====== Source information

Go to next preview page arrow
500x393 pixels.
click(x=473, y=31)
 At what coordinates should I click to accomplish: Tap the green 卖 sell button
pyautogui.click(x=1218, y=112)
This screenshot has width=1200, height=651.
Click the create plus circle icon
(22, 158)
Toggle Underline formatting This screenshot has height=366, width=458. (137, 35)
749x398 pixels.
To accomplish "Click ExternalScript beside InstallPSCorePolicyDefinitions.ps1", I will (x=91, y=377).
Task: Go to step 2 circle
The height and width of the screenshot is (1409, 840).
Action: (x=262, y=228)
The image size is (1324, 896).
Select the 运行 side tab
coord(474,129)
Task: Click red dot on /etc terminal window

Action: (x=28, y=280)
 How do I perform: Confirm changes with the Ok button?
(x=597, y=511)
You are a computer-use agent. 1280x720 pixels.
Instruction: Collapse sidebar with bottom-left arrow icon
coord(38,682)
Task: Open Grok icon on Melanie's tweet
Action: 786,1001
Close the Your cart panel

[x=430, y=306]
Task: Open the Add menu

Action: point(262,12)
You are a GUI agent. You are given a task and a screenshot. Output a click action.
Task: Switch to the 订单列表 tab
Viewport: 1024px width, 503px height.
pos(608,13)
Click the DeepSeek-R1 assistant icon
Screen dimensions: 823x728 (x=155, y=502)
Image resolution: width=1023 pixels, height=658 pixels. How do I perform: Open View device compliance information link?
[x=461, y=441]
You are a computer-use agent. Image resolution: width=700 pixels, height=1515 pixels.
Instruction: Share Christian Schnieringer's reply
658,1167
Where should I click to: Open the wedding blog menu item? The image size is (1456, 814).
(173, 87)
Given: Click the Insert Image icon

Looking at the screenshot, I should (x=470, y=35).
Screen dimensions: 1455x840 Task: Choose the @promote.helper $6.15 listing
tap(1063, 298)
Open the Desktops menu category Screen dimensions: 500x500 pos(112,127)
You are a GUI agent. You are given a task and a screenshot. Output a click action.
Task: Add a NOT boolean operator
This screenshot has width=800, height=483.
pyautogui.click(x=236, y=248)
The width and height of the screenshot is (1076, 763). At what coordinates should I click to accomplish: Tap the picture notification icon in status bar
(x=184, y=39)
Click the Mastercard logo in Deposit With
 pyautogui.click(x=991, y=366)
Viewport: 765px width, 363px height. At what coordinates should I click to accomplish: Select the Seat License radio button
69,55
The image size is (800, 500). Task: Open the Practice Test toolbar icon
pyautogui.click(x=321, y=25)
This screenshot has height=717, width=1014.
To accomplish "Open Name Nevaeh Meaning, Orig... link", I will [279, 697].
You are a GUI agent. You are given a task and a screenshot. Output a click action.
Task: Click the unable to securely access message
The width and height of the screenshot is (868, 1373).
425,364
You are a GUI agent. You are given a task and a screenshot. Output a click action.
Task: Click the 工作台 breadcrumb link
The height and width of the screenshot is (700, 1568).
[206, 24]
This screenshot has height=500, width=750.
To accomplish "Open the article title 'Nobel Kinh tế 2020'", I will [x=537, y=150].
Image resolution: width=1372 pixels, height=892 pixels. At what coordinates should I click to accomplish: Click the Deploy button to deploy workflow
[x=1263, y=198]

============

- Work instructions
Wherever the string "computer" appears in the data above, report the whole line.

- The answer
You are a computer-use agent. 1280x720 pixels.
You are a computer-use agent. Image resolution: width=700 pixels, height=1515 pixels.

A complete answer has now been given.